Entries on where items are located

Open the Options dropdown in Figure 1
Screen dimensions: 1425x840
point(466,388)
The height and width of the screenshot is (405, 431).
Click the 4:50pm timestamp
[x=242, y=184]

- Goal:
Rewrite the data above so that "timestamp" becomes "time label", keeping everything else the same.

- Expected answer:
Open the Options dropdown in Figure 1
Screen dimensions: 1425x840
point(466,388)
The height and width of the screenshot is (405, 431).
Click the 4:50pm time label
[x=242, y=184]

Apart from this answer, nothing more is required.